- Material provided
_ _ _ _ _
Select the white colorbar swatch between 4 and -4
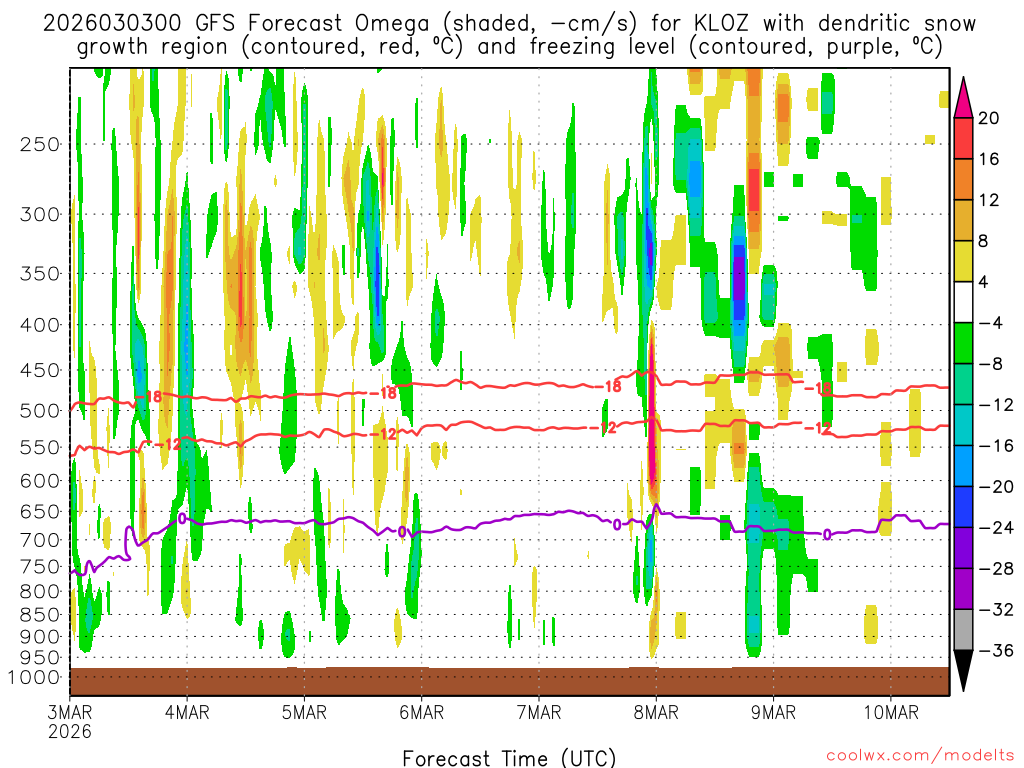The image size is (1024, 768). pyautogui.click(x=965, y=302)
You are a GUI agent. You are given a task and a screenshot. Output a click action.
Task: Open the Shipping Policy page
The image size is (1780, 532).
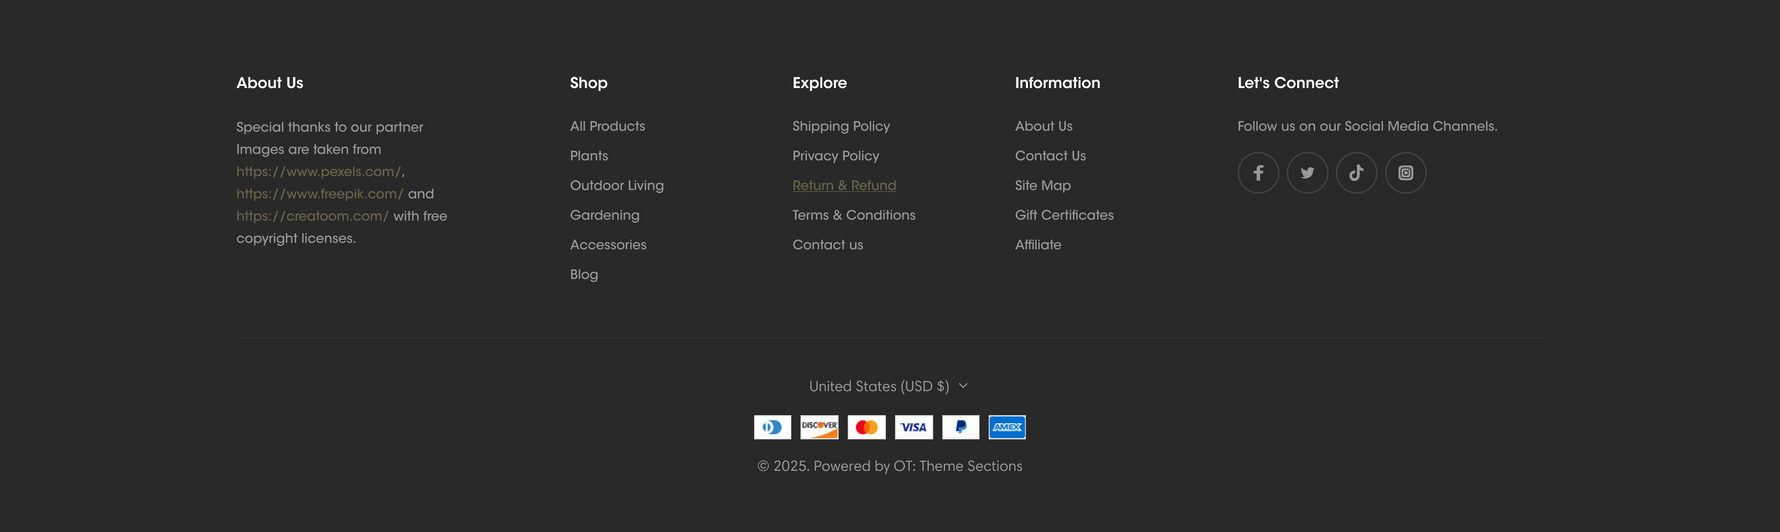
_ _ _ _ _
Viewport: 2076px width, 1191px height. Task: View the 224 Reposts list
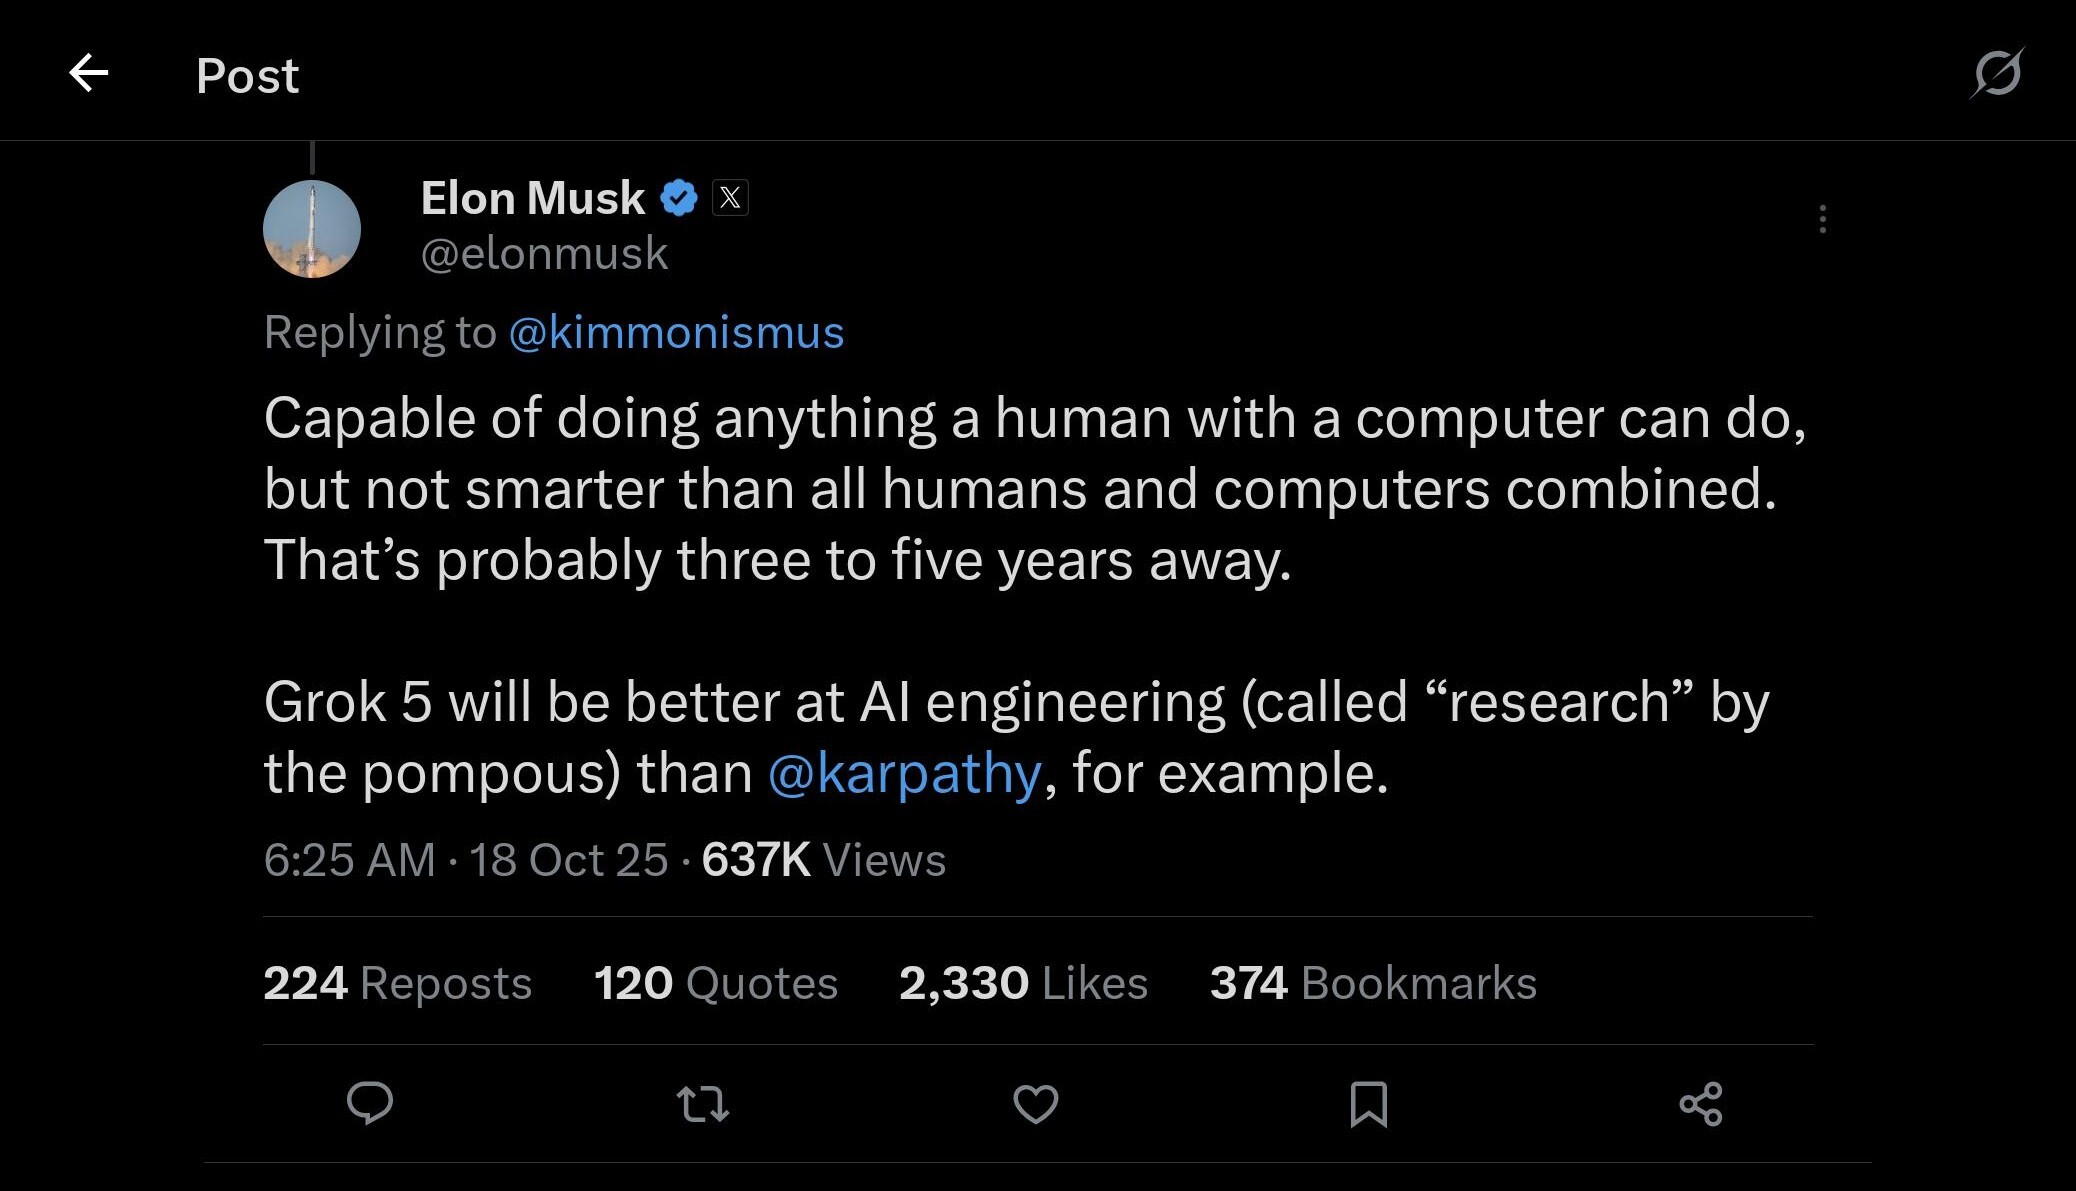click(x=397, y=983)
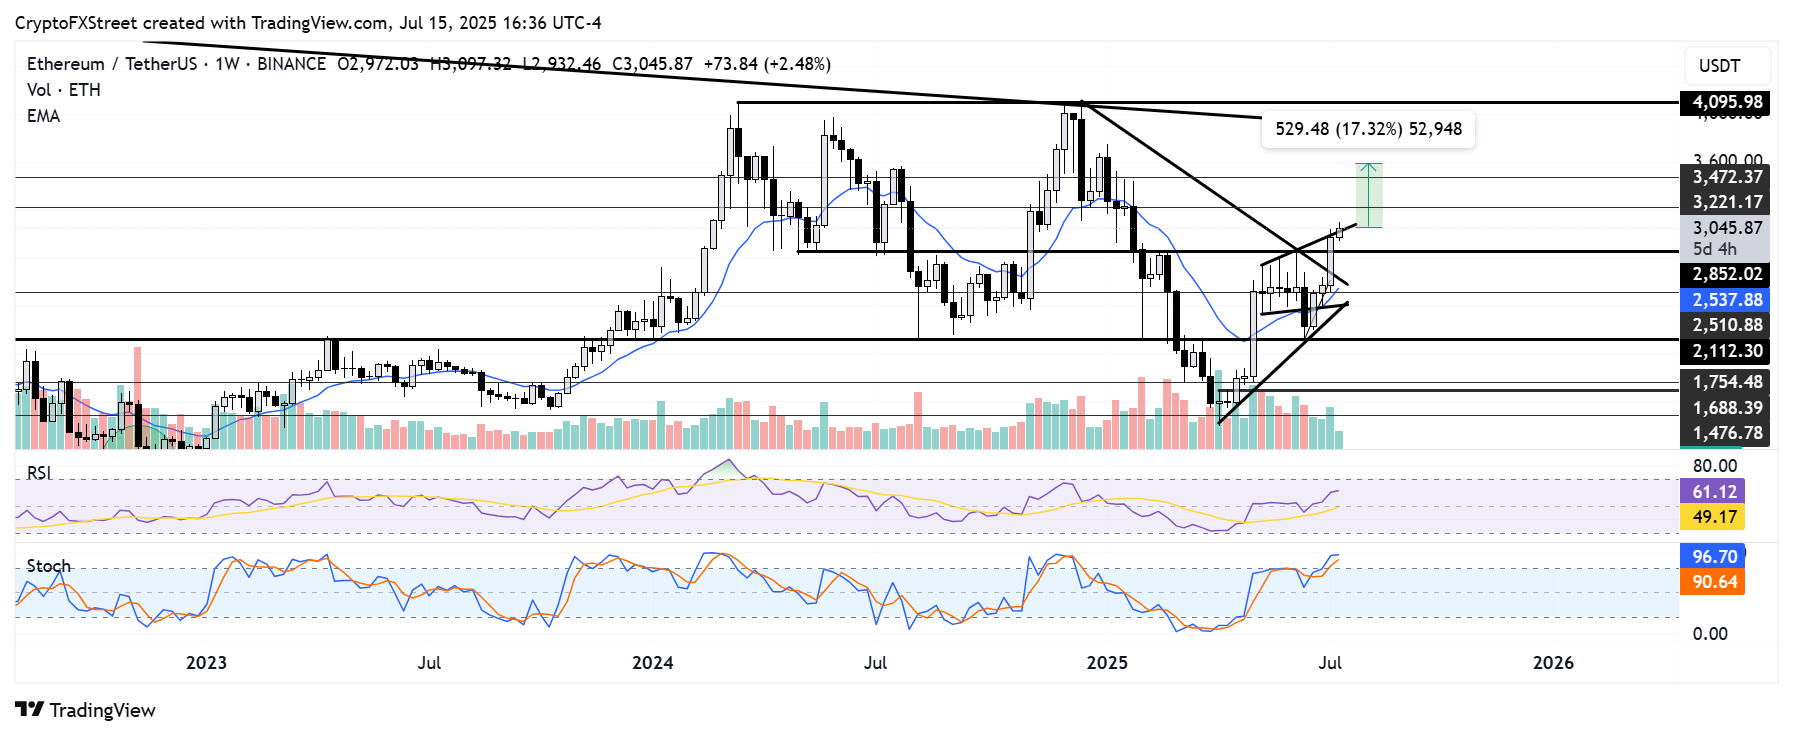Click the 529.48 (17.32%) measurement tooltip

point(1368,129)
_ _ _ _ _
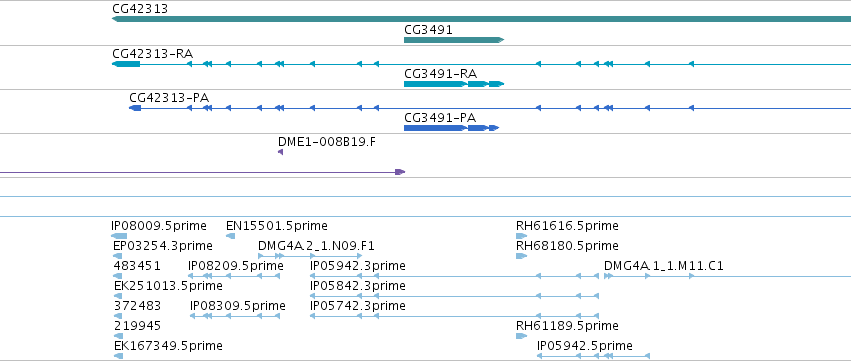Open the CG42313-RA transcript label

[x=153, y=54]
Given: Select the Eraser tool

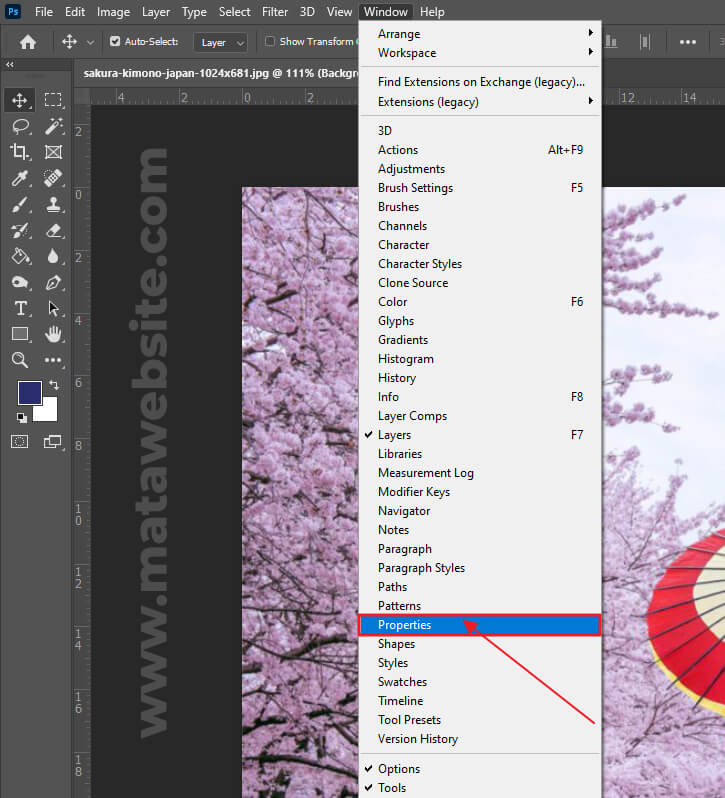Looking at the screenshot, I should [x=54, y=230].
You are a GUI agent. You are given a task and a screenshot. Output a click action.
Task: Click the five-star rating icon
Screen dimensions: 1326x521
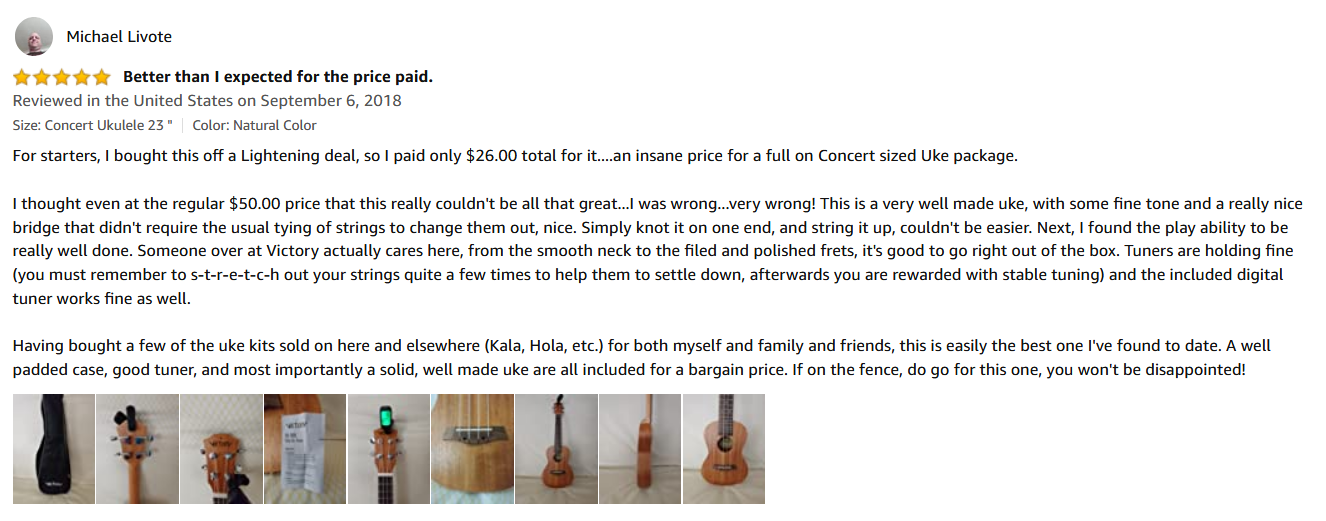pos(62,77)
_ _ _ _ _
- Task description
From the records above, copy exactly the lines starting at the one with "Select the white" and ending at the one with "The image size is (1780, 532).", and no others. Pictures stay out.

- Exercise output
Select the white colorbar swatch between 4 and -4
The image size is (1024, 768). pyautogui.click(x=965, y=302)
You are a GUI agent. You are given a task and a screenshot. Output a click action.
Task: Open the Shipping Policy page
The image size is (1780, 532).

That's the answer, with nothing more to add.